### Collected data entries
------

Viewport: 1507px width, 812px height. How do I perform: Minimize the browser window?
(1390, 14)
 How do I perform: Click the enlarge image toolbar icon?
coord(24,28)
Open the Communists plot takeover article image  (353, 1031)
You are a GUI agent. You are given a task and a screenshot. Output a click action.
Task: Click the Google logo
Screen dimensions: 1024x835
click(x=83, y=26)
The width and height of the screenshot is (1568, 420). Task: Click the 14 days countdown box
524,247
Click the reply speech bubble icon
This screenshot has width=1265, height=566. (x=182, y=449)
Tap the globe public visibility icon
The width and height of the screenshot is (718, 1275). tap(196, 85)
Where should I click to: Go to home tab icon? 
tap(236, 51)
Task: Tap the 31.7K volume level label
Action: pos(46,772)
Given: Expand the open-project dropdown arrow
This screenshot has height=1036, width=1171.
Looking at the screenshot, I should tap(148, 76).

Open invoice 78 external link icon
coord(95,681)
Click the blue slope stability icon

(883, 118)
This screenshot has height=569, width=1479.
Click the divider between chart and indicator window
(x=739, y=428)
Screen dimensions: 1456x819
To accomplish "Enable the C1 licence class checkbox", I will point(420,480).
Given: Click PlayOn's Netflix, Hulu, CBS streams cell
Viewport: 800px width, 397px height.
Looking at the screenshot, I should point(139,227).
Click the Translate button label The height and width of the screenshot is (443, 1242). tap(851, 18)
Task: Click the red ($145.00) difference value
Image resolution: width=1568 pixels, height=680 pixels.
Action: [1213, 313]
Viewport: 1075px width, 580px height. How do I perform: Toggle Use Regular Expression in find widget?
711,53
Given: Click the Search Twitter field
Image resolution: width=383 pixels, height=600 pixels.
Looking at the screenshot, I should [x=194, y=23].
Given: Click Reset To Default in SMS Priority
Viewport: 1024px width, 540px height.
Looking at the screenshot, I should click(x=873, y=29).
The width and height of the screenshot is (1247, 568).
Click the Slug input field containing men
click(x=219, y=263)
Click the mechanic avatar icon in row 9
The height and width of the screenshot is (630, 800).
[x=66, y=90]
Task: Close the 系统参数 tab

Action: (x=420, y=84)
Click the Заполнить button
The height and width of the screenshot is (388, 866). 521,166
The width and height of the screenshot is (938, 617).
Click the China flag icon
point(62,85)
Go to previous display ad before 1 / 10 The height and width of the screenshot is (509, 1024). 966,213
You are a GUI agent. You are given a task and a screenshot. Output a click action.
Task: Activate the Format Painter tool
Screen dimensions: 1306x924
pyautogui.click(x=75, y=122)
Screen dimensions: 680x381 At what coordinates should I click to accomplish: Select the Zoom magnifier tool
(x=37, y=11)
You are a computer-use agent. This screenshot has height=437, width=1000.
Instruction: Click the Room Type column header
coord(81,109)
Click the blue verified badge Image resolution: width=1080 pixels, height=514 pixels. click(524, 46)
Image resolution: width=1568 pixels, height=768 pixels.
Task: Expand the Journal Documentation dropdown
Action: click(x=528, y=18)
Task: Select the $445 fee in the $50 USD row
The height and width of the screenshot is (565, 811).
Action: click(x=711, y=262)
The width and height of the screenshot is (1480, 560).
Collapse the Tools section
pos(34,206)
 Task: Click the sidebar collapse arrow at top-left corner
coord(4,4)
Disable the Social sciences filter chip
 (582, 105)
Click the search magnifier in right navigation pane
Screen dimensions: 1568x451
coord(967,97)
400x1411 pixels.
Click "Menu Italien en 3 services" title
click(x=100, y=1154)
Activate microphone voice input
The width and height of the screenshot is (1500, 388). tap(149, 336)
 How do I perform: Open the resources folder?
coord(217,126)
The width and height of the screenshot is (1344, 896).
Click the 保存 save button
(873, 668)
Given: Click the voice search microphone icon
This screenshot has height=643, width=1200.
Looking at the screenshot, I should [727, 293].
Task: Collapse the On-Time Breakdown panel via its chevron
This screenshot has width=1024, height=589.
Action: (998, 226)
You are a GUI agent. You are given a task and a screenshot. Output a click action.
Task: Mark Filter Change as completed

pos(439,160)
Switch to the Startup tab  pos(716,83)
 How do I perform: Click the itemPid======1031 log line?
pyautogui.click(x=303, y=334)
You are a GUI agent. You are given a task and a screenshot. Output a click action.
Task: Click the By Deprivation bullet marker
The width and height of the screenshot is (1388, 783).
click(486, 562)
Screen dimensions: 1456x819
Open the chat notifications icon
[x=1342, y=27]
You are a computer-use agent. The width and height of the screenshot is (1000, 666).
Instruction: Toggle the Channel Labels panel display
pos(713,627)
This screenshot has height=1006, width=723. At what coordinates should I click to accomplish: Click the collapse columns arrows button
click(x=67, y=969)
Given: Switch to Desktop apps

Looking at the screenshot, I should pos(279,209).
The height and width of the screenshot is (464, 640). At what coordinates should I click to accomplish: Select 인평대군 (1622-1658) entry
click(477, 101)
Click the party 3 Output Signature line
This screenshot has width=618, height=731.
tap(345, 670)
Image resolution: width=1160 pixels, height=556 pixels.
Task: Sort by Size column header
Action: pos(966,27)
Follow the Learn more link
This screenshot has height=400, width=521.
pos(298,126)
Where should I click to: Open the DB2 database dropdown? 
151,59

------

### What you are asked to do
Where a line of the data holds the word "computer", copy that line.

### Reply
You are a computer-use agent. This screenshot has height=437, width=1000.
You are a computer-use agent. The width and height of the screenshot is (1000, 666).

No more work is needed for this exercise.